Einstein and Gravitational Waves

Albert Einstein came up with his theory of general relativity in 1915, revolutionizing the way we understand gravity and establishing the rules of spacetime.

A year later he predicted gravitational waves — ripples in the curvature of spacetime that propagate as waves as they travel outward from a source like a black hole, transporting energy as gravitational radiation.

Albert Einstein“After his prediction, Einstein himself, along with most of the physics community, was confused about whether they were even real or not,” explains Northwestern astrophysicist Shane Larson. “He thought that no one would ever be able to detect them. The problem was that the physicists couldn’t decide how to actually measure the waves. They couldn’t imagine how to make an experiment nor could they compute what to do in an experiment.”

It wasn’t until a 1957 conference held at Chapel Hill, N.C., that a young postdoc named Felix Pirani explained how scientists might one day be able to detect gravitational waves — by watching the motions of little tiny masses and measuring the distances between them.

In 1972 MIT astrophysicist Rainer Weiss published a paper that became the genesis for the Laser Interferometer Gravitational-Wave Observatory, a large-scale observatory that uses laser interferometers to detect gravitational waves from minute oscillations between pairs of suspended mirrors set into motion as the waves pass through the Earth.
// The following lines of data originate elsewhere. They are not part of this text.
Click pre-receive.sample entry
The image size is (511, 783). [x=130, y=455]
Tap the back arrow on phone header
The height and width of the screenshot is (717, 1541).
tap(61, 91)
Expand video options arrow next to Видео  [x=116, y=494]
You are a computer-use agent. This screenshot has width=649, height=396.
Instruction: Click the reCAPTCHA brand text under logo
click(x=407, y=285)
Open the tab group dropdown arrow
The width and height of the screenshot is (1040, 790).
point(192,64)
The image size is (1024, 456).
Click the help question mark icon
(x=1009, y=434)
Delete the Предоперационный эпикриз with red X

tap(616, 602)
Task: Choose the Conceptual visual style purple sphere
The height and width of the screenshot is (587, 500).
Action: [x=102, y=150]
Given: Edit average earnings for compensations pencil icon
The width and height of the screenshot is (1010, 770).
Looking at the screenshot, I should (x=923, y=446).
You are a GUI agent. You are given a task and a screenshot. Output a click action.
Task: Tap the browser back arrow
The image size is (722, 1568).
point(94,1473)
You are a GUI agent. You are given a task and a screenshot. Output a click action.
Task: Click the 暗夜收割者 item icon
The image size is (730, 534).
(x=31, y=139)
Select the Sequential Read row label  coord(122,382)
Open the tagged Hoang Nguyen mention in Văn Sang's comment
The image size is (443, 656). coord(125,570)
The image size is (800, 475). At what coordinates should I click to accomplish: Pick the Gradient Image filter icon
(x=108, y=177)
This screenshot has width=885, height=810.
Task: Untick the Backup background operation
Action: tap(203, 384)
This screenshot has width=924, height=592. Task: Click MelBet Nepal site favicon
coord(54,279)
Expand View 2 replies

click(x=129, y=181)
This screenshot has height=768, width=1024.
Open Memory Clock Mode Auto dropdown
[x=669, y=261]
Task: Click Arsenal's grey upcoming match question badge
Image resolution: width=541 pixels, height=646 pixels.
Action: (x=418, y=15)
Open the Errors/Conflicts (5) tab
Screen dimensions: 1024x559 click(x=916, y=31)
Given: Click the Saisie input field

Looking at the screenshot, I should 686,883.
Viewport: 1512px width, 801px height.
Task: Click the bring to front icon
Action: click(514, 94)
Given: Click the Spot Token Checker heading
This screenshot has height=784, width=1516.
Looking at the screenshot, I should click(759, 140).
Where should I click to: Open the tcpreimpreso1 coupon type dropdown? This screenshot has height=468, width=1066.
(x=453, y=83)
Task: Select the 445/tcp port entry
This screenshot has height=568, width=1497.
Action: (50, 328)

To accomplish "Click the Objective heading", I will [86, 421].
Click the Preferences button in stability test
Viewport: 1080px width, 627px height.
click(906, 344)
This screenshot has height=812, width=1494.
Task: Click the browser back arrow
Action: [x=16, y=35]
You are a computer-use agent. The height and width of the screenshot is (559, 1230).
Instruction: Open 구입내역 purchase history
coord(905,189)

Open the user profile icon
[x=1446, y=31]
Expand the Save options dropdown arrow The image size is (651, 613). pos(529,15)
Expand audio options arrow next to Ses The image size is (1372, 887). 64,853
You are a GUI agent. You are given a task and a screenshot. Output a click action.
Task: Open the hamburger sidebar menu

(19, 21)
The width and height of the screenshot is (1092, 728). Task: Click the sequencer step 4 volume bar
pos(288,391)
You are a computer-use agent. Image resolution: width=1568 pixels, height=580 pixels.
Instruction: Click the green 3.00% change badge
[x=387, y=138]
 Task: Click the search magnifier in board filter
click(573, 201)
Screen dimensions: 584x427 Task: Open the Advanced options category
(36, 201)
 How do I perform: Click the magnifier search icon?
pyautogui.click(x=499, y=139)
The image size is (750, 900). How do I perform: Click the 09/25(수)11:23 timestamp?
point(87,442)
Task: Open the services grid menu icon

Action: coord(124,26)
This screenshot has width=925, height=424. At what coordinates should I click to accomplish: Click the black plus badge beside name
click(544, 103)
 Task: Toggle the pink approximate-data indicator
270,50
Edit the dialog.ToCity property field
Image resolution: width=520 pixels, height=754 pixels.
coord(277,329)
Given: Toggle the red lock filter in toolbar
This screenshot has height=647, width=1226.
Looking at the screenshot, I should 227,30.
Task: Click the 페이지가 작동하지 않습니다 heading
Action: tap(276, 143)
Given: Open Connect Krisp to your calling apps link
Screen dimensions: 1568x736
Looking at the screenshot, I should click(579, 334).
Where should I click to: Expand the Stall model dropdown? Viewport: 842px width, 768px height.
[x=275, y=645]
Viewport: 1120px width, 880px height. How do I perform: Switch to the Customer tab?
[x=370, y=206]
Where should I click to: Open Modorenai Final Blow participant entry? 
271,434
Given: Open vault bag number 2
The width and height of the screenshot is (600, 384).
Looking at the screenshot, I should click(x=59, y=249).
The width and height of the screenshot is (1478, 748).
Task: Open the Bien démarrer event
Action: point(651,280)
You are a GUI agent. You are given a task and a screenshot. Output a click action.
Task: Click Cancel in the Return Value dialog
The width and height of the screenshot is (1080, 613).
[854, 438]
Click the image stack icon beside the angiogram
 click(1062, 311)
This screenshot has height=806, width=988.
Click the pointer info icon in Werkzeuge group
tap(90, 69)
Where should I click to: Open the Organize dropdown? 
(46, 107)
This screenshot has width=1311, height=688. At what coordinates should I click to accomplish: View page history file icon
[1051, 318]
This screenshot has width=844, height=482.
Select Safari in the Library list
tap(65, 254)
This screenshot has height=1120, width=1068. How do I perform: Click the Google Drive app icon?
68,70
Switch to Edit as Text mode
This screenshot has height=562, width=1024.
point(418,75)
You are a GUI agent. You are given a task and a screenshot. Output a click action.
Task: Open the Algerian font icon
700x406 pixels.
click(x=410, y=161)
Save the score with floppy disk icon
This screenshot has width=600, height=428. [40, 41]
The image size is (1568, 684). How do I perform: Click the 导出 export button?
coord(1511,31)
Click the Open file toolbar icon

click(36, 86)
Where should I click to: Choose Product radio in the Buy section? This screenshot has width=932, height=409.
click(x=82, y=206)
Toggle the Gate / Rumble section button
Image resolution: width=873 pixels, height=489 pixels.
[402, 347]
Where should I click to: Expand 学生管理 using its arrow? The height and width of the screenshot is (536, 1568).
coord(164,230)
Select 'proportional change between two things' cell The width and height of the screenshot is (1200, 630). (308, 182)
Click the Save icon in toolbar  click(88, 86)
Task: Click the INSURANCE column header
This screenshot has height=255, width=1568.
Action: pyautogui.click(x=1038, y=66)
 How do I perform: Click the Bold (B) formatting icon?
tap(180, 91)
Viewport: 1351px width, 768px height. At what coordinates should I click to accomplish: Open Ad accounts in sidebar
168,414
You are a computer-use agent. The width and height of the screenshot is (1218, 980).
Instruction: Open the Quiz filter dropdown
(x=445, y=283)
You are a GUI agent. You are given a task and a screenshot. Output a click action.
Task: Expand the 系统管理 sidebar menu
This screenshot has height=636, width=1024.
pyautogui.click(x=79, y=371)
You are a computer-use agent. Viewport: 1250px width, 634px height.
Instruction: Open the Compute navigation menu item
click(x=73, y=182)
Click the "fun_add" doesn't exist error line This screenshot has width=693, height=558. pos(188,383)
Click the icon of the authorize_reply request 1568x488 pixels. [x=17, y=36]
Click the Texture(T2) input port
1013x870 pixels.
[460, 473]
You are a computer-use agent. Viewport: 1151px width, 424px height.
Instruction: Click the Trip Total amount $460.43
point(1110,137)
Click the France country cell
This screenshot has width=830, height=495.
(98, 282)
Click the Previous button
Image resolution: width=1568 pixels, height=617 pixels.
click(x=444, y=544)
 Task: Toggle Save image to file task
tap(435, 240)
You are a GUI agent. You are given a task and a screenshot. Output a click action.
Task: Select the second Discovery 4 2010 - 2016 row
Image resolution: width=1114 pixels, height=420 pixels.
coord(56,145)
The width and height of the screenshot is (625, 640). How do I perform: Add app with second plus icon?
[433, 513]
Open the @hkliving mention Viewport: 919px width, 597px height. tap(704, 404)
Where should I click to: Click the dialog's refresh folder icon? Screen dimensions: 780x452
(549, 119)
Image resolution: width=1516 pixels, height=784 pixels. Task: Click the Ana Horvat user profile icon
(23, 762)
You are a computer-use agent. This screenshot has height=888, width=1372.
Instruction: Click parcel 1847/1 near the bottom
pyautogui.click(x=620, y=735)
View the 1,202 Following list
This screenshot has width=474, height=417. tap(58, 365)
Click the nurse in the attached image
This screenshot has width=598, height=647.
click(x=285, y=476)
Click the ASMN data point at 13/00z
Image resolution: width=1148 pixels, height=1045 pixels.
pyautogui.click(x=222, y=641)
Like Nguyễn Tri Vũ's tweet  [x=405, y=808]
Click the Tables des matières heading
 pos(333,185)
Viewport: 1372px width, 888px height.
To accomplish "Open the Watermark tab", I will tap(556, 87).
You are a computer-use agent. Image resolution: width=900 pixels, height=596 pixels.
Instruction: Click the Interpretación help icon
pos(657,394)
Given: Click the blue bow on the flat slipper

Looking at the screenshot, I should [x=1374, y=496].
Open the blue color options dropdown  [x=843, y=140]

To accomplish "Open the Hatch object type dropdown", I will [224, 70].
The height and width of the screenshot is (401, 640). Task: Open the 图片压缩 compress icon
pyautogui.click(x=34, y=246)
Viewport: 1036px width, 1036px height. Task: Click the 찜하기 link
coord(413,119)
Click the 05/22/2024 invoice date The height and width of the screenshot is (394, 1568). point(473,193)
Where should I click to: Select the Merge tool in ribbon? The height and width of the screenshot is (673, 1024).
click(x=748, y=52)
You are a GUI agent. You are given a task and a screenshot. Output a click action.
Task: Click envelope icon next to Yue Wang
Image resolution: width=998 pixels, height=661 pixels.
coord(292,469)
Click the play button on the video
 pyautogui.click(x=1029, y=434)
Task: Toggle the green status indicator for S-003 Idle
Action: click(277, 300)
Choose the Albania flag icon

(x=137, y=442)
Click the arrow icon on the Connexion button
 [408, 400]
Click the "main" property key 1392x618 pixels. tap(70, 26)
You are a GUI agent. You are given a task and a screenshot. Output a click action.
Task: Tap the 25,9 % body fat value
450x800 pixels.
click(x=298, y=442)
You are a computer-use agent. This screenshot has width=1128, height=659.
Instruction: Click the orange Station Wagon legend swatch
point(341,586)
After twin observatories in Hanford, Wash., and Livingston, La., were completed, LIGO conducted its first search for gravitational waves in 2002.

LIGO
The LIGO detector in Hanford, Wash. Photo courtesy of the California Institute of Technology.

But it took until Sept. 14, 2015, for LIGO to make a detection, after a major five-year upgrade enhanced its sensitivity.

“The amazing thing about all this to me,” says Larson, is that “Einstein had no reason to be thinking about this, but he did. There was no experiment to be done. There was no application to technology, no reason he had to work it all out other than his own pure curiosity about the way the universe was put together.

“And here we are 100 years later, finally able to do experiments where we can confirm that this crazy idea that Einstein had actually is the way the universe works. It’s awesome. It’s a testament to what our brains are capable of.”

“Einstein would be beaming, wouldn’t he?”
exclaimed France Córdova, director of the National Science Foundation at the press conference announcing the discovery. — S.R.